Когда Райф опустился на колени и взялся за меч, Йиселл Без Ножа понимающе усмехнулась. Это его не задело. К Райфу шел вооруженный противник, а ему требовалось хотя бы несколько секунд, чтобы оценить вес и балансировку клинка. Тот оказался на удивление тяжелым, словно на сердцевину пошел чугун. Так они что, его тренировали? С каждым новым боем предлагался все более тяжелый меч? Он не стал развивать мысль дальше. Впервые за долгие недели, которые казались ему месяцами, он ощутил у себя на шее амулет, вороний клюв. Пластина нагрудника прижала черный кусочек птичьей кости к ключице. Он обрадовался. Амулет напомнил ему, кем он был.
Свидетель Смерти встретил противника серией стремительных ударов. Когда сталь врезалась в сталь, полетели искры. На сулле был все тот же нагрудник с алмазной пластиной, который надевали предыдущие противники Райфа, и та переливалась всеми цветами радуги. Райф знал, что благоразумнее было бы держать клинок от нее подальше, но ему было не до благоразумия. Им владела ярость. Суллы убивали его друга.
Он видел крупное сердце сулла. Траектория каждого удар вела точно к нему, и меч безошибочно шел по курсу. Блоки сулла поражали быстротой и свирепостью. От прерванных атак ощущения были как от столкновения на всем ходу со стеной. Райф принимал удар за ударом. Алмазы напильником скрежетали по мечу. Райф увидел рисунок боя, понял, что блоки противника делятся на три группы, и можно угадать, какой прием использует враг в зависимости от угла, под которым идет меч.
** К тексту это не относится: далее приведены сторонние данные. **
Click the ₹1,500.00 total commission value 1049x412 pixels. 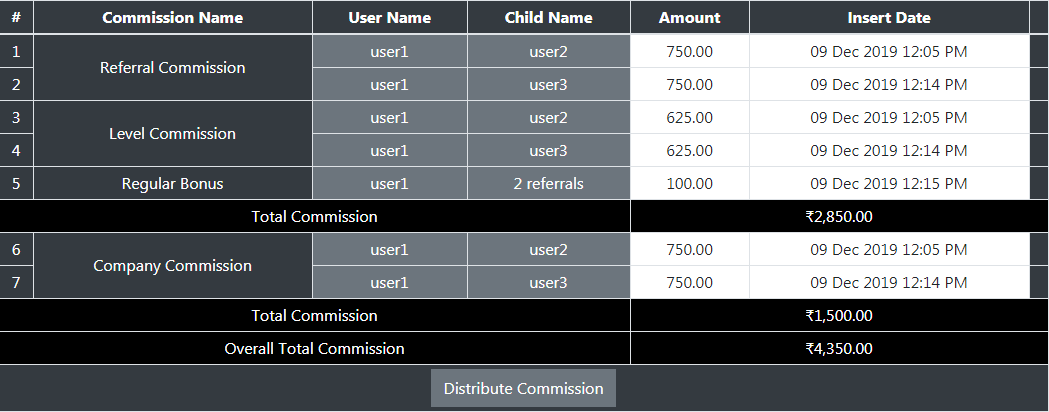tap(839, 316)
Он начал проверку, делая неполные выпады. Райф заметил, что, когда противник ставил двуручный блок, ниже оставалось незакрытое пространство, и счел это неплохим шансом. Сейчас ему нужно было вычислить правильную линию и ударить чуть ниже алмазной пластины под углом, ведущим к сердцу.
Перекусим?
Райф сделал ложный выпад и перед самым блоком сулла отпрянул. Уперев носки в каменный пол арены, он метнулся вперед, выкидывая руку с мечом, и пробил открытый сектор и бьющееся позади сердце.
В тот миг, когда сквозь дыру в нагруднике толчками хлынула пузырящаяся кровь, глаза сулла широко раскрылись. Ноги противника подкосились даже раньше, чем потускнел взгляд, и тело повисло на клинке. Райф отшвырнул меч и сулла прочь.
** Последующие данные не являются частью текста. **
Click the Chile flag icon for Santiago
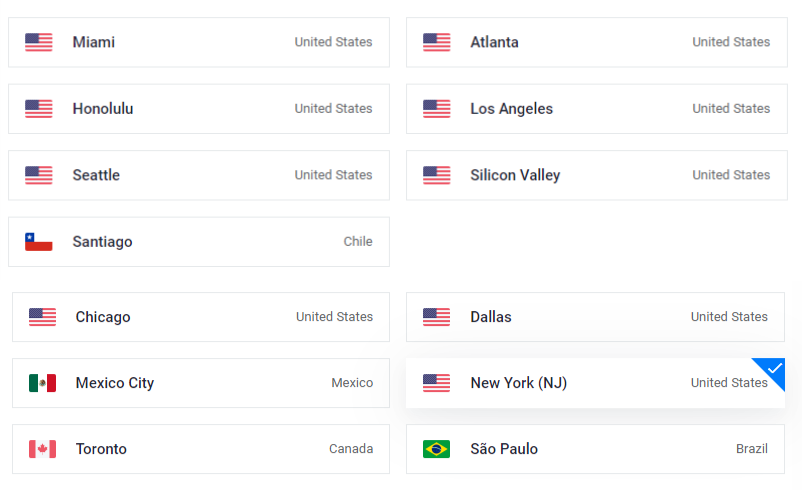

Толпа, собравшаяся вокруг арены, осталась тиха и безмолвна. В лунном свете сверкала сотня обнаженных мечей. Где-то среди них изменил ритм барабанщик, замедлив темп так, что каждый удар звучал отдельно. Райф искал Адди, но не видел ни горца, ни суллов, которые его унесли.
Там, где он искал Адди, появилась Йиселл Без Ножа.
- Мор Дракка. Возьми меч.
Райфа сотрясла неудержимая дрожь. Он не понимал, что она хочет. Меч же в противнике! Он победил!
Заметив краем глаза движение, Райф обернулся. В круг входили две фигуры в матово-черных броне и закрытых шлемах. Меч одного сиял голубой метеоритной сталью. Второй нес шестифутовое копье и щит.
- Возьми меч, - невозмутимо повторила Без Ножа. - Ты же не хочешь погубить друга.
В душу Свидетеля Смерти вползла ненависть к суллам.